**Given data:**
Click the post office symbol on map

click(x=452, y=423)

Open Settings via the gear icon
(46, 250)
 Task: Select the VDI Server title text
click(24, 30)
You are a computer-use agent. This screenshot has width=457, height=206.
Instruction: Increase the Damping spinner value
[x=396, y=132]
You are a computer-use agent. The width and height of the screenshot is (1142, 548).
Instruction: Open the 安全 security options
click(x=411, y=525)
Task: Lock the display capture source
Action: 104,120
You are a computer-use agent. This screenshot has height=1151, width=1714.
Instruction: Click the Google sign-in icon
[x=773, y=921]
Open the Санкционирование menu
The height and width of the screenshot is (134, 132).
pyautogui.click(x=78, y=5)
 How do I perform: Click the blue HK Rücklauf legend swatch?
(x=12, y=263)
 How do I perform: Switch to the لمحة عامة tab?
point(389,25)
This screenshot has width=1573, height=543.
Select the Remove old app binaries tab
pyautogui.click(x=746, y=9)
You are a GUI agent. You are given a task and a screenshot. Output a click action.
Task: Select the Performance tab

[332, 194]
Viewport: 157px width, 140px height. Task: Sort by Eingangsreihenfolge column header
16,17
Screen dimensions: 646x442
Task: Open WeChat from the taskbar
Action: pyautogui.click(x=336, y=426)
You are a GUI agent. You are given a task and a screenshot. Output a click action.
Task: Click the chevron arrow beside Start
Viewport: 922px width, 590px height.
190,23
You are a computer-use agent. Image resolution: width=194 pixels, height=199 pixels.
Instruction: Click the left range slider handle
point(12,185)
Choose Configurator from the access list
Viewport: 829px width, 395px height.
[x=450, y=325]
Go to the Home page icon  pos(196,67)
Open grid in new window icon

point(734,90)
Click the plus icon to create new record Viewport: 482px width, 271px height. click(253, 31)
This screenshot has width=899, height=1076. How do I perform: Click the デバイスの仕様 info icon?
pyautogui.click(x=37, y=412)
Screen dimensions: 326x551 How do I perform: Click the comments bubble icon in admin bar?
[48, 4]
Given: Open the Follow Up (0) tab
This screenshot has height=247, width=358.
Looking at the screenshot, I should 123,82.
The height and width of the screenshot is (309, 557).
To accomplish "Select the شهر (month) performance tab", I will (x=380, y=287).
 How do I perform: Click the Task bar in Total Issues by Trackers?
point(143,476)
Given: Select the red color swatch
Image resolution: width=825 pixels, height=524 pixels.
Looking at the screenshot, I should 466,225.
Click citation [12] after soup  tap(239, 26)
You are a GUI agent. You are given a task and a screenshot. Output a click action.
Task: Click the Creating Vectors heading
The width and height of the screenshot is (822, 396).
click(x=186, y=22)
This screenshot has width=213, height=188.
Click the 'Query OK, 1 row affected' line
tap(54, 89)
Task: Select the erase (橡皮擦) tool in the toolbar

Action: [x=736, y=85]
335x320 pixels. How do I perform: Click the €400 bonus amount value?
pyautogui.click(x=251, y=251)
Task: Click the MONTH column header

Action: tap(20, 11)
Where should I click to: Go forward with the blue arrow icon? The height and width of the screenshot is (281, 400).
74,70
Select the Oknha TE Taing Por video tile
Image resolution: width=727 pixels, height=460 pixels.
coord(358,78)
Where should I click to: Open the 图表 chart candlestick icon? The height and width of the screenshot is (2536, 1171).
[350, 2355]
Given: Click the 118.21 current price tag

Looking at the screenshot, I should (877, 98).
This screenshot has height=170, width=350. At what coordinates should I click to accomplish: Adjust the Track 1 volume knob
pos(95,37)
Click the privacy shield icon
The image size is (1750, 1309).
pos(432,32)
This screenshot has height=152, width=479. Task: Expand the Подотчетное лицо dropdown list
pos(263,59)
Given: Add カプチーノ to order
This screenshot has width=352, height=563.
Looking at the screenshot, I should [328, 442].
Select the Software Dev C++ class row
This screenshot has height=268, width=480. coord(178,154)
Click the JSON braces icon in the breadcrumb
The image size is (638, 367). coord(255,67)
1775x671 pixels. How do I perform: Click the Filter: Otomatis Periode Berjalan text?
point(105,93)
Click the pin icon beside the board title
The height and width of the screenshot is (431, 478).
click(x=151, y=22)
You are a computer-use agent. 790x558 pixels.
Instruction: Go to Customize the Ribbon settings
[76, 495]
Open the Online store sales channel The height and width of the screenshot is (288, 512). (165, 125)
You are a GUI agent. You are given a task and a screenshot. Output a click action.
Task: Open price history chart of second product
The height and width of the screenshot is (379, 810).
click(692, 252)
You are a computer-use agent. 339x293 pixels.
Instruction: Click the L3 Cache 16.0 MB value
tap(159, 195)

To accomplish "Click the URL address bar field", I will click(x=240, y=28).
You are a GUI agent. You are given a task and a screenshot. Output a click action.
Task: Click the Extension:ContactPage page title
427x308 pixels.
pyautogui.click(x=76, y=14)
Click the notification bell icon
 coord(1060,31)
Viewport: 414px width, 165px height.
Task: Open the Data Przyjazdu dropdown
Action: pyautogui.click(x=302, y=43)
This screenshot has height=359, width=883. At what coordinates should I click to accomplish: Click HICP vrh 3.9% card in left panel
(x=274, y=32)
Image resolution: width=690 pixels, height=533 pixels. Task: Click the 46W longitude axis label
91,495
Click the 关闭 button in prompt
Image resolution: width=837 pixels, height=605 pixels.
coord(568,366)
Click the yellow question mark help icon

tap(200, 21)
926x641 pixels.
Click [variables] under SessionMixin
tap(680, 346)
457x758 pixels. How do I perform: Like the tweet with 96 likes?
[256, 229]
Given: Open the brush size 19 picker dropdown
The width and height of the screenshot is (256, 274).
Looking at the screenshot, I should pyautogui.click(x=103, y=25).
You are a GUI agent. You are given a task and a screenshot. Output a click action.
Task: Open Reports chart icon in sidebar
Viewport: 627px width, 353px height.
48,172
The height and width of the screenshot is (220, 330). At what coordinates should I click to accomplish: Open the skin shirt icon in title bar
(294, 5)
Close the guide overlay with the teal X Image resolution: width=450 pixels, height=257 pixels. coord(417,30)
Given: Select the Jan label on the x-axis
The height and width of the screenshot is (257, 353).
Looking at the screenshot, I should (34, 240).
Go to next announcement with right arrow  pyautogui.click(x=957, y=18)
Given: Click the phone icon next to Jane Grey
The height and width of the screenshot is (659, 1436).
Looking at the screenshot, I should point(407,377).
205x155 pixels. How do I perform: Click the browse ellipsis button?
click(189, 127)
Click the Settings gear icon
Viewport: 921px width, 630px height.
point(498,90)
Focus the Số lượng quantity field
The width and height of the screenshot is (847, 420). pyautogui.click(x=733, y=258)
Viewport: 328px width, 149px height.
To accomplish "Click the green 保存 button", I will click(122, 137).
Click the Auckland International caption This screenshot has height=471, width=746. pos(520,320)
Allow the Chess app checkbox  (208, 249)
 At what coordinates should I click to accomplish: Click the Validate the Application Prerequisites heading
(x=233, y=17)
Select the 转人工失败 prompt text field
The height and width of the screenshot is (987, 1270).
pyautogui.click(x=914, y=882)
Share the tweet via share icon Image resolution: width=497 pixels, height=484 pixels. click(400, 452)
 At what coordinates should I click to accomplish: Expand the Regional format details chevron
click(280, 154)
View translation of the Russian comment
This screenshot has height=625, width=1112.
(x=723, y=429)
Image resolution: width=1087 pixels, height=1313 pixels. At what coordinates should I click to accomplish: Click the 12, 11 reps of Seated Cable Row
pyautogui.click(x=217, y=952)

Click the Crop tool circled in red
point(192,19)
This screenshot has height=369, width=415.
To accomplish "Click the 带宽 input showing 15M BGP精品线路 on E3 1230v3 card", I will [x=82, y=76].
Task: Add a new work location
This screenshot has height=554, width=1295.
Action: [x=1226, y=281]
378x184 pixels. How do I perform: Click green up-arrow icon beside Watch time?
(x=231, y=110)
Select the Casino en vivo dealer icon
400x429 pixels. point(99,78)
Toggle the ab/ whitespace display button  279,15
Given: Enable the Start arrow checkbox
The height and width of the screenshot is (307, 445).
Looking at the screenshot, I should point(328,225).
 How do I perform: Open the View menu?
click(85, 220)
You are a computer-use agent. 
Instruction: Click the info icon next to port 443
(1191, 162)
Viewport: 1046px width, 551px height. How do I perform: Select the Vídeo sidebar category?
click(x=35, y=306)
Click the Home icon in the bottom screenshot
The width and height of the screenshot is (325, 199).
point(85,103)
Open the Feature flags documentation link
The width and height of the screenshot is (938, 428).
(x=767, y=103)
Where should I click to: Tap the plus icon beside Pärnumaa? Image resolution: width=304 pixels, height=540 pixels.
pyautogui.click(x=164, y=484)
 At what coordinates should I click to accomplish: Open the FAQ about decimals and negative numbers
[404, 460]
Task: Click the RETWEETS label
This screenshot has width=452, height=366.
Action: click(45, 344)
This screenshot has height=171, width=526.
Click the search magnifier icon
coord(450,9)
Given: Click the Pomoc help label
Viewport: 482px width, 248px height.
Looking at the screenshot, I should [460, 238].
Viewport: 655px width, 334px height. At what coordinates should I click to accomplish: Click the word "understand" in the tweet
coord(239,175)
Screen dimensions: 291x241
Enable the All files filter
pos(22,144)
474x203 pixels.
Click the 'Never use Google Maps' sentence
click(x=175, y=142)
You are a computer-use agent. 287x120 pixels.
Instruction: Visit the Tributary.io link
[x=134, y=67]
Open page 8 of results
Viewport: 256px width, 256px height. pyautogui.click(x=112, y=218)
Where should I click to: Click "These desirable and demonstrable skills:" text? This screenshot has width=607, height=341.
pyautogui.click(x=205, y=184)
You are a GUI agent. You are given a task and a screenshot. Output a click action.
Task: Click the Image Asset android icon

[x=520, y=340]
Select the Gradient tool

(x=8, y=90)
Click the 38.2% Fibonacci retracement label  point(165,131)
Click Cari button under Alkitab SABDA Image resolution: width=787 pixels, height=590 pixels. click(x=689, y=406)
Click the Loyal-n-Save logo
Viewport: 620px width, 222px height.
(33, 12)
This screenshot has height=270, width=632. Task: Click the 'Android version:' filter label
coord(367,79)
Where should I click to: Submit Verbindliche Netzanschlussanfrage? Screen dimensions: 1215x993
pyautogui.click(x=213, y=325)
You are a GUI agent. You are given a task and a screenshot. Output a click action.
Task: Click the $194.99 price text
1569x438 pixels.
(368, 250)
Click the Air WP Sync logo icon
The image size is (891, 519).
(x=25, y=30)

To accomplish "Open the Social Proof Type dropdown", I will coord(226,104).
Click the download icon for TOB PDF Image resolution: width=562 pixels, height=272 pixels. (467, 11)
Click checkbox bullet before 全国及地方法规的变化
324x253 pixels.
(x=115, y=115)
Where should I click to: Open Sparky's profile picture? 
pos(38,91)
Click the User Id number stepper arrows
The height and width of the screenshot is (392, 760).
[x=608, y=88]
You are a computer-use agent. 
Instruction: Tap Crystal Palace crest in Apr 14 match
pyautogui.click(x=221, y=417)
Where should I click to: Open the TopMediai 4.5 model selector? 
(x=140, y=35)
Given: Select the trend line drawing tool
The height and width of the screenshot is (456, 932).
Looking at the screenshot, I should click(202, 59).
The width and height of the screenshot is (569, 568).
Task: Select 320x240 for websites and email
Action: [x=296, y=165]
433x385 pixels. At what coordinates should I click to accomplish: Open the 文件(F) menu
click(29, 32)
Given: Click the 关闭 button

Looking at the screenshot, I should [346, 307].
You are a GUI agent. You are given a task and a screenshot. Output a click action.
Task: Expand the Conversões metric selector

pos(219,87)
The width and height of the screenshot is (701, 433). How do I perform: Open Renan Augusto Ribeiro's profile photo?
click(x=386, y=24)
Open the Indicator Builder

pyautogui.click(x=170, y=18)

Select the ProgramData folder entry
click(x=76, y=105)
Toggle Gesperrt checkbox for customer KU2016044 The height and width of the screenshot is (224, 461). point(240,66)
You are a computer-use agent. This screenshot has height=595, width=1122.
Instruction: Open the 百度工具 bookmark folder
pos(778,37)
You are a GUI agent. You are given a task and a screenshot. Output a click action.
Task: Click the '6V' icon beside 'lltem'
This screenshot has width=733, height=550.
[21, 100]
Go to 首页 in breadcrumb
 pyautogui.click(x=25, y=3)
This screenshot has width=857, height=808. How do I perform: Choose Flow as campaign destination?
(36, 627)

**Problem description:** Among the entries above, locate the lines containing "Open the Online" and "926x641 pixels.", and transcribe exactly those two lines and all lines between.

**Completed task:**
Open the Online store sales channel The height and width of the screenshot is (288, 512). (165, 125)
You are a GUI agent. You are given a task and a screenshot. Output a click action.
Task: Open price history chart of second product
The height and width of the screenshot is (379, 810).
click(692, 252)
You are a computer-use agent. 339x293 pixels.
Instruction: Click the L3 Cache 16.0 MB value
tap(159, 195)

To accomplish "Click the URL address bar field", I will click(x=240, y=28).
You are a GUI agent. You are given a task and a screenshot. Output a click action.
Task: Click the Extension:ContactPage page title
427x308 pixels.
pyautogui.click(x=76, y=14)
Click the notification bell icon
 coord(1060,31)
Viewport: 414px width, 165px height.
Task: Open the Data Przyjazdu dropdown
Action: pyautogui.click(x=302, y=43)
This screenshot has height=359, width=883. At what coordinates should I click to accomplish: Click HICP vrh 3.9% card in left panel
(x=274, y=32)
Image resolution: width=690 pixels, height=533 pixels. Task: Click the 46W longitude axis label
91,495
Click the 关闭 button in prompt
Image resolution: width=837 pixels, height=605 pixels.
coord(568,366)
Click the yellow question mark help icon

tap(200, 21)
926x641 pixels.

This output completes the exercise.